Suicide Patterns and Association With Predictors Among Rhode Island Public High School Students: A Latent Class Analysis” (abstract), American Journal of Public Health, Vol. 100 No. 9, September 2010. 

What it's about: The authors used Rhode Island's Youth Risk Behavior Survey to examine which factors may be associated with youths' planning or attempting suicide. The 2,210 randomly selected high-school-age young people identified their age, gender, grades and sexual orientation. They also reported whether or not they smoked, felt overweight, felt safe at school, had been forced to have sex, or spoke a language other than English at home.
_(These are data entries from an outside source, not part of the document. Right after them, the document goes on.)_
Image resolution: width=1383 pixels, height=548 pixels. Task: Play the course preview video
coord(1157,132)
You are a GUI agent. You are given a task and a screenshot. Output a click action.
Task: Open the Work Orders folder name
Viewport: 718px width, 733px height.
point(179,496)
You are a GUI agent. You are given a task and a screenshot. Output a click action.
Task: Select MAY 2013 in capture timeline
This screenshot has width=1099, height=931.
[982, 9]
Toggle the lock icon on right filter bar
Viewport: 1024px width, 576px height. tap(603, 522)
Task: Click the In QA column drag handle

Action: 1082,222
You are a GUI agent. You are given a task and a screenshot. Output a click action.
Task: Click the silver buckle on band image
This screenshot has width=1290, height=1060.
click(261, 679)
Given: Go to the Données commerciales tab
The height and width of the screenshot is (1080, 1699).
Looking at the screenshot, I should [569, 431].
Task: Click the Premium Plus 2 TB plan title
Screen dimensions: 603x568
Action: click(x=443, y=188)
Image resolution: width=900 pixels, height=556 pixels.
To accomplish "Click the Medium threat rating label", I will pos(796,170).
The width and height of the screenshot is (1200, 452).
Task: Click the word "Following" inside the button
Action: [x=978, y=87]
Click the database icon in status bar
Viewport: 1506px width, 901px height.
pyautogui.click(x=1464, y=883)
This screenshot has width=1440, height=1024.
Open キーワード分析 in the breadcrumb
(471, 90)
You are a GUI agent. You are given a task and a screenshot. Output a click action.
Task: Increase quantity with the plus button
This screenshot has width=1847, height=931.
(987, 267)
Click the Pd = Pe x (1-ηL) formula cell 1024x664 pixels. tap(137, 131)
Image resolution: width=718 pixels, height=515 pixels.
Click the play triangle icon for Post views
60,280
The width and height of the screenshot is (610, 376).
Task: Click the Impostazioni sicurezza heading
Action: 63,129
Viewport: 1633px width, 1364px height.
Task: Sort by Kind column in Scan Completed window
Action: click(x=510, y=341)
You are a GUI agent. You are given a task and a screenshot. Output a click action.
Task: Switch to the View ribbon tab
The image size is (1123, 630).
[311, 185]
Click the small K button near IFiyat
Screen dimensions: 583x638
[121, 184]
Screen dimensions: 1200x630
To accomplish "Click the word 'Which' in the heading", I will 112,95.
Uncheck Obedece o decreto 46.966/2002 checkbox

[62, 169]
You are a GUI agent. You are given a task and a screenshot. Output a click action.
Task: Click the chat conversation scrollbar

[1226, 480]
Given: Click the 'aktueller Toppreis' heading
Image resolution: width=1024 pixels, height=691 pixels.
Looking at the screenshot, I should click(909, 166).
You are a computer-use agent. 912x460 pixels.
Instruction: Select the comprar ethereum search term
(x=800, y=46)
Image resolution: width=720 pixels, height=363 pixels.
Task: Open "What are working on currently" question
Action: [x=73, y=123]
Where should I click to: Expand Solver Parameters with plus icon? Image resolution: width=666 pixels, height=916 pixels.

The authors organized the findings into four classes, or degrees of suicide risk:

  • Class 1: emotionally healthy youth (the comparison group)
  • Class 2: youth who considered and planned suicide
  • Class 3: youth who attempted suicide
  • Class 4: youth who both planned and attempted suicide

Why read it: Unlike previous studies that examine specific factors that may indicate suicide risk, this study uses a method that associates risk factors with particular patterns of behavior. For example, youth who were gay, bisexual or unsure of their sexual orientation fit into classes 2, 3 and 4, while other factors, such as receiving failing grades in school, were unique to one class (in this case, class 2).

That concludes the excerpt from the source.